» **Records for the exercise**
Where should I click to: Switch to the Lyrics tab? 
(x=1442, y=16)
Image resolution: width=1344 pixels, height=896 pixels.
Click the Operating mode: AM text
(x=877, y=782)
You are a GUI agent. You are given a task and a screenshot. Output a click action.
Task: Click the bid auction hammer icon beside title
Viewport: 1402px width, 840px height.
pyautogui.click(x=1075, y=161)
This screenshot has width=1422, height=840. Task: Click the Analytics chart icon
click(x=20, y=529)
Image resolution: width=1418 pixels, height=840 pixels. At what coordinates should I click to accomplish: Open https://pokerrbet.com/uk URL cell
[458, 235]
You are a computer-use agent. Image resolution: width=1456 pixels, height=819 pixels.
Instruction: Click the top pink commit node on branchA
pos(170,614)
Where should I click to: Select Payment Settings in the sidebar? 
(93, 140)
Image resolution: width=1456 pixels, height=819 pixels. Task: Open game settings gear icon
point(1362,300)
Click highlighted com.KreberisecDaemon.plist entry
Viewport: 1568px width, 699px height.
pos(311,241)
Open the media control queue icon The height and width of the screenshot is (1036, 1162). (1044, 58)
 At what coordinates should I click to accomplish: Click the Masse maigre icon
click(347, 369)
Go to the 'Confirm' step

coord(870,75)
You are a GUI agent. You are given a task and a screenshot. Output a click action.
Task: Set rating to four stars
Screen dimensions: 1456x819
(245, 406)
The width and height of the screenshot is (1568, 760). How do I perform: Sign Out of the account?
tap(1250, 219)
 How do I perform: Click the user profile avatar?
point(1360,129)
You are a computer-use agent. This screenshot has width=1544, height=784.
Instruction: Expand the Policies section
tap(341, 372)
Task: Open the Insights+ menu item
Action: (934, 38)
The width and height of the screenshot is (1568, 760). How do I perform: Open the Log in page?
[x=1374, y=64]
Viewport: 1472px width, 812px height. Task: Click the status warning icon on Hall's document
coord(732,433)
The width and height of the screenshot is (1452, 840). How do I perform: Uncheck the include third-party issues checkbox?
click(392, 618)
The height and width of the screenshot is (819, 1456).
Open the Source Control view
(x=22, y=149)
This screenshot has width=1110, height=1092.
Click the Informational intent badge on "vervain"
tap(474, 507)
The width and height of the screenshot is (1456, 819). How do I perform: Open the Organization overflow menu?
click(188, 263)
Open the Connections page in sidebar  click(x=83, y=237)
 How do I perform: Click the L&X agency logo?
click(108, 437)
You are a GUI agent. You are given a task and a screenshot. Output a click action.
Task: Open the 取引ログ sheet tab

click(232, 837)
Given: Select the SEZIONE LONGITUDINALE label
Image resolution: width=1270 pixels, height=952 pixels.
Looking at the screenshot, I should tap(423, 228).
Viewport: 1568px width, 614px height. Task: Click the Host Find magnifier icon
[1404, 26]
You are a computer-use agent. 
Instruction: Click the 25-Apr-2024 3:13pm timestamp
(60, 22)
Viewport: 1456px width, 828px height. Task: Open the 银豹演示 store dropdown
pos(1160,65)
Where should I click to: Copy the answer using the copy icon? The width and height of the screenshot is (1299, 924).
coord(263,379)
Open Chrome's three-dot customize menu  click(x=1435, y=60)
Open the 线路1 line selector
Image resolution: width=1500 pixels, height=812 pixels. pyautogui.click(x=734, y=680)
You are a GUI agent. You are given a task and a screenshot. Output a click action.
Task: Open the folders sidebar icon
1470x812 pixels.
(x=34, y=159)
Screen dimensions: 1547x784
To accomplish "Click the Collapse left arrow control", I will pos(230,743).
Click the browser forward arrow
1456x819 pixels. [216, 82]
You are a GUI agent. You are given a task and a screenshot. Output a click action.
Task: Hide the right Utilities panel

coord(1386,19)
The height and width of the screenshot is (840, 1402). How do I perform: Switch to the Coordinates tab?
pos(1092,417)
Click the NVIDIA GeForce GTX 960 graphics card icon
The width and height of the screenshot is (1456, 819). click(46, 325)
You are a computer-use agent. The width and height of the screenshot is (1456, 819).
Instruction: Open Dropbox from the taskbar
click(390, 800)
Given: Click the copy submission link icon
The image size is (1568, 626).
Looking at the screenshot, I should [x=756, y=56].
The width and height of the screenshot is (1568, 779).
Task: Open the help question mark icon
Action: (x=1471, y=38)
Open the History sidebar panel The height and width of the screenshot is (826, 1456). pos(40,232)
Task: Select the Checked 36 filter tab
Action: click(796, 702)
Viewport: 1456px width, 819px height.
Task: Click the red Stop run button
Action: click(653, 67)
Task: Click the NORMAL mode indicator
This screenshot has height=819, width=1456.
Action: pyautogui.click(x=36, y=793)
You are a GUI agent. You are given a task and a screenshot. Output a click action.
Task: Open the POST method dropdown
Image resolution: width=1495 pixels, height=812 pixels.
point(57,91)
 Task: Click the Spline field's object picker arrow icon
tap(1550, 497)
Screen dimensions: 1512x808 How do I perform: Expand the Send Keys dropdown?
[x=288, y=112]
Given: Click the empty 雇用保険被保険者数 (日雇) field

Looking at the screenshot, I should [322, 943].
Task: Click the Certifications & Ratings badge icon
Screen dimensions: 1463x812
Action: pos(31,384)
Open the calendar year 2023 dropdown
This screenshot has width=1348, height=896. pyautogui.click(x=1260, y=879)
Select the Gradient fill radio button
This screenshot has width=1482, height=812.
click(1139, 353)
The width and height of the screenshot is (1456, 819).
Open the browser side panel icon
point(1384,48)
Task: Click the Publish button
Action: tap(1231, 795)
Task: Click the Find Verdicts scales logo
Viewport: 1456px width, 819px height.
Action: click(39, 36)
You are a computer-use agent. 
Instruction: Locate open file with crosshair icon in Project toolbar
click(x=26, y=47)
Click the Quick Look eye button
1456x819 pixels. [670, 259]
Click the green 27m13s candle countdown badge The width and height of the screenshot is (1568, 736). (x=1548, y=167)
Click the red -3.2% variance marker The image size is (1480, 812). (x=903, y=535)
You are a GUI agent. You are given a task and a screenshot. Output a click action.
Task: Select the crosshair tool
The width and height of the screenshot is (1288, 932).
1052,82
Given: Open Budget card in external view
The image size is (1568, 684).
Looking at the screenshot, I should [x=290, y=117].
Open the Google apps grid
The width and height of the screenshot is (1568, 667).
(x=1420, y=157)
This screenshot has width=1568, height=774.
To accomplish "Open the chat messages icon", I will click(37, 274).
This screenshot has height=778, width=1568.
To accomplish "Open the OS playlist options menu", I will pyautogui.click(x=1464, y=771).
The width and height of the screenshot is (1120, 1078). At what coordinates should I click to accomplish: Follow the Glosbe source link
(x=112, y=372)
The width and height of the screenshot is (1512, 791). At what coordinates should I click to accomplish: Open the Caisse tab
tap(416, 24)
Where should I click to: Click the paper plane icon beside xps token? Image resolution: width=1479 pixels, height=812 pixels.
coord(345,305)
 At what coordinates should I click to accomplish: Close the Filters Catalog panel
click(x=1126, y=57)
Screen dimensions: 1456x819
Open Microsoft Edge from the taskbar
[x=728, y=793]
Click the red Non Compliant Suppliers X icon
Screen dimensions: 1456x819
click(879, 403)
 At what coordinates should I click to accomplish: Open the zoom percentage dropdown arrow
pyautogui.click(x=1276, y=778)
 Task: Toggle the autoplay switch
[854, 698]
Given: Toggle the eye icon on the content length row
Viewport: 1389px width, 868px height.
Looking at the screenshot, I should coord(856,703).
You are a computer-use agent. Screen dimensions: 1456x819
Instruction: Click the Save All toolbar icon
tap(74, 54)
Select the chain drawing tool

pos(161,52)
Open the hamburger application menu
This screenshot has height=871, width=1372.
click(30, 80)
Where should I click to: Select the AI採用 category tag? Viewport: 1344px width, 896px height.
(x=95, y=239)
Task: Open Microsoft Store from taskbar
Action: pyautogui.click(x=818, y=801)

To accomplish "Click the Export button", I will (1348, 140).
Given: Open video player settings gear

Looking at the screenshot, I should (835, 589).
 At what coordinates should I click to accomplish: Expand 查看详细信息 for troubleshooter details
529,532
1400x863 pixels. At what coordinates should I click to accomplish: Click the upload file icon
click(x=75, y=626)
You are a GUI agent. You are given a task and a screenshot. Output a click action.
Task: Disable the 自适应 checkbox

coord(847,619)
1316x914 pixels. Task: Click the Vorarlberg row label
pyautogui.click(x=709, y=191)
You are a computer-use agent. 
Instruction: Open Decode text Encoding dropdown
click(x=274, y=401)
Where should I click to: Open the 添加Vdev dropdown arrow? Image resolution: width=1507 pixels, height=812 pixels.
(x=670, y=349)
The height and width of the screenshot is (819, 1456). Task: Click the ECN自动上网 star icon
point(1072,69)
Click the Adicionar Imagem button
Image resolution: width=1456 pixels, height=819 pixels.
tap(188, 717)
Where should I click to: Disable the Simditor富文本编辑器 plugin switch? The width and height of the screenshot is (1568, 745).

» **Task item**
Copy out all lines from the records where the word "will" appears.

» **Solution below**
To accomplish "Click the Collapse left arrow control", I will pos(230,743).
To accomplish "Open the chat messages icon", I will click(37, 274).
To accomplish "Open the OS playlist options menu", I will pyautogui.click(x=1464, y=771).
To accomplish "Click the Export button", I will (1348, 140).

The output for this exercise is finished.